WHAT YOU NEED TO DO: Return exactly, please, the line that contains "Screen dimensions: 1450x816" and every line after it through the end of the material that follows, leaving pictures aside.

DATA FOR THIS EXERCISE:
● ● ● ● ● ● ●

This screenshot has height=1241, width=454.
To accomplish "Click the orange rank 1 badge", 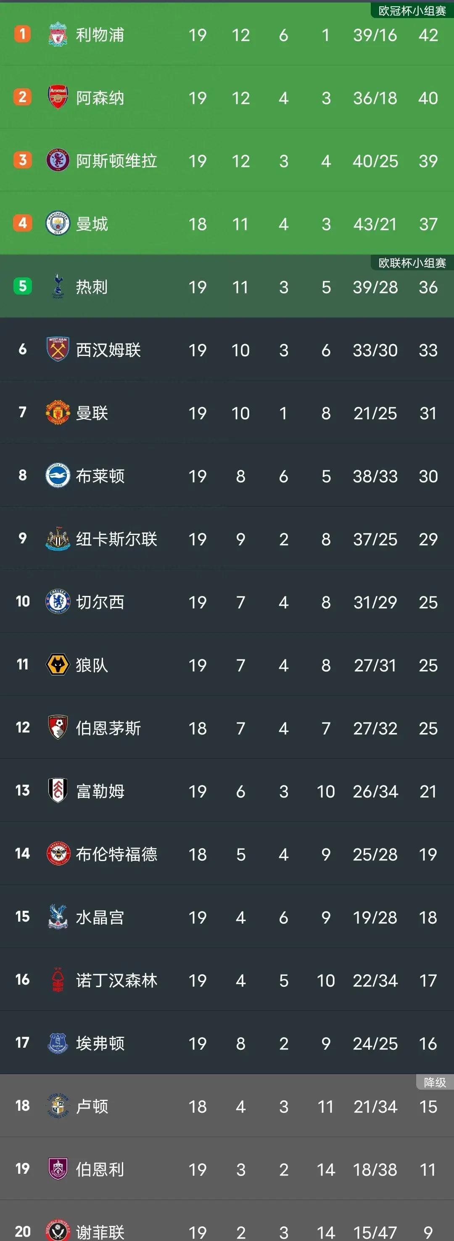I will pos(22,34).
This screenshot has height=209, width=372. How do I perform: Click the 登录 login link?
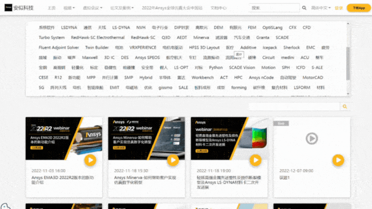(x=339, y=8)
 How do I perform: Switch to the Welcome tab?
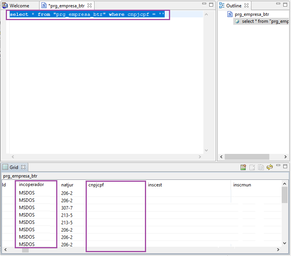coord(19,6)
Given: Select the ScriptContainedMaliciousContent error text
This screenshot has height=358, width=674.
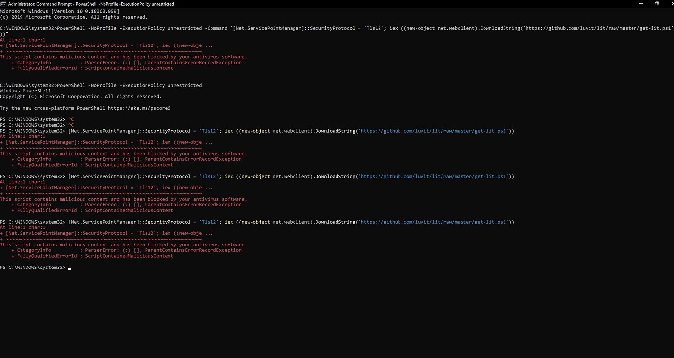Looking at the screenshot, I should [x=129, y=256].
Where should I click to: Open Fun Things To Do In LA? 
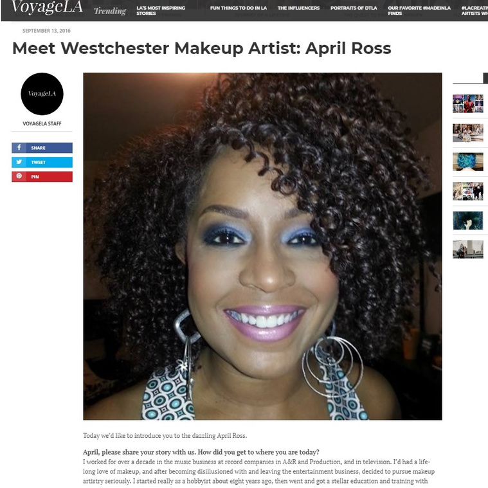(239, 8)
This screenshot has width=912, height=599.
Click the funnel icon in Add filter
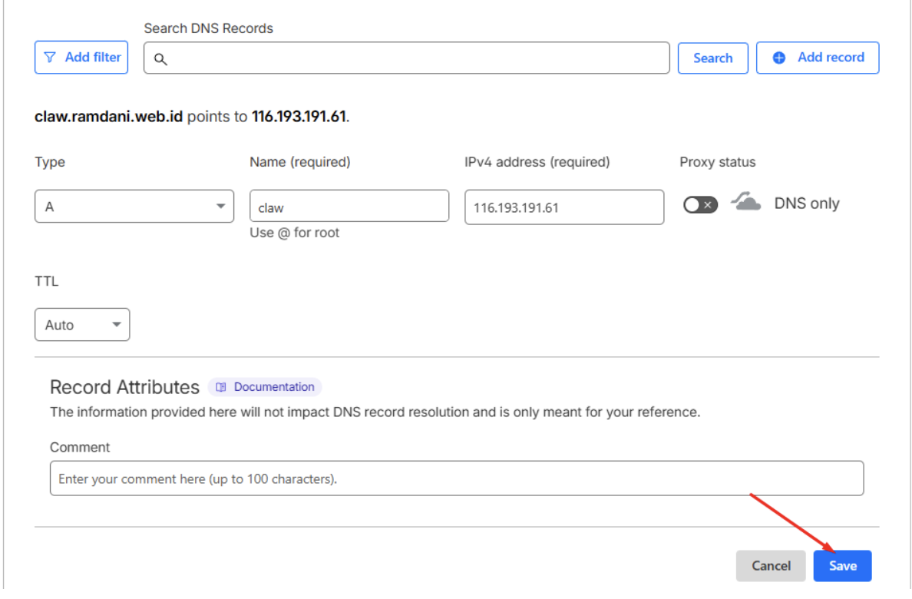(50, 57)
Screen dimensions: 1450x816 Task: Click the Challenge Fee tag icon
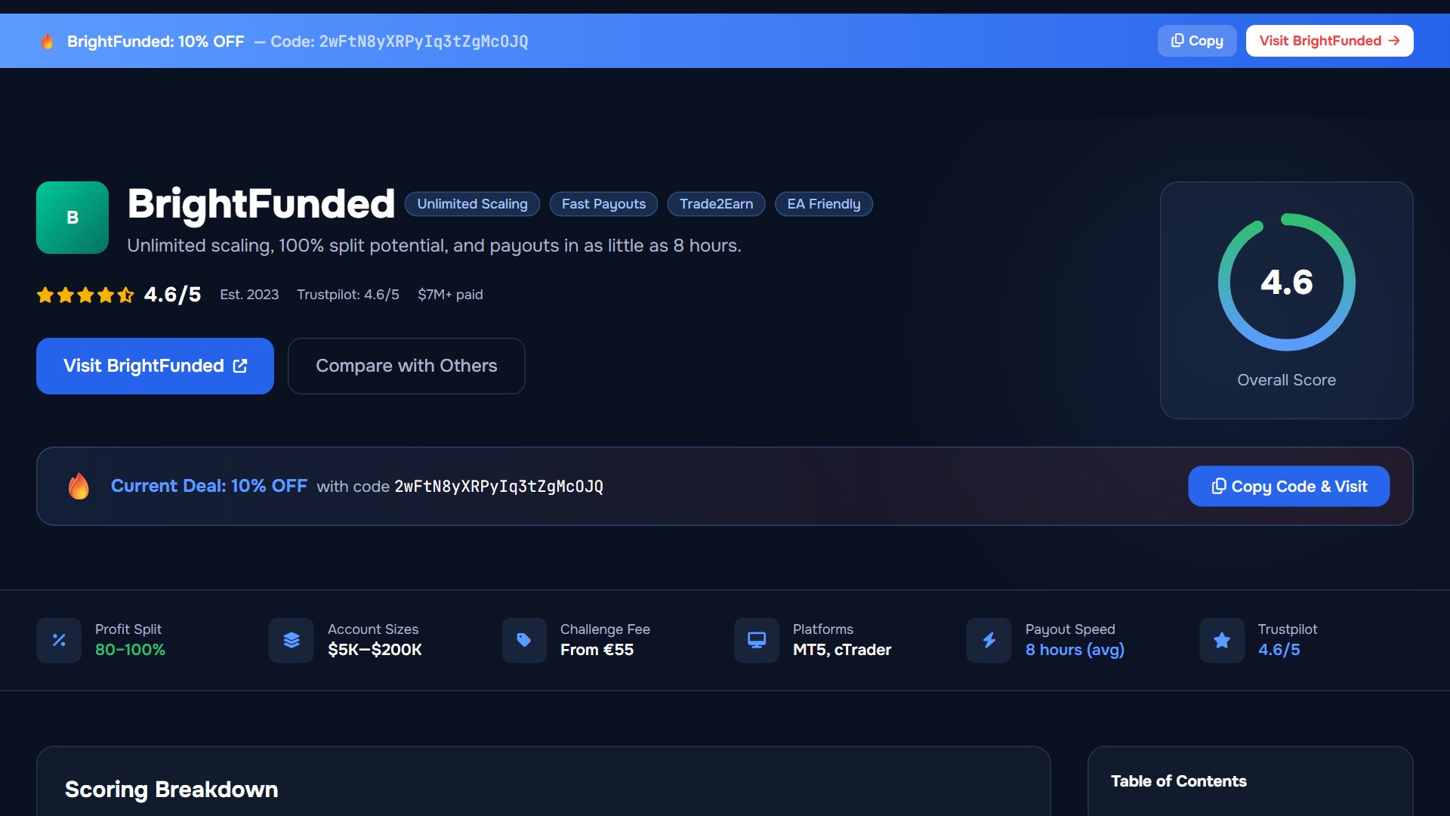point(524,640)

● ● ● ● ● ● ●

SOLUTION TO THE PROBLEM:
Screen dimensions: 1450x816 Task: Click the Challenge Fee tag icon
point(524,640)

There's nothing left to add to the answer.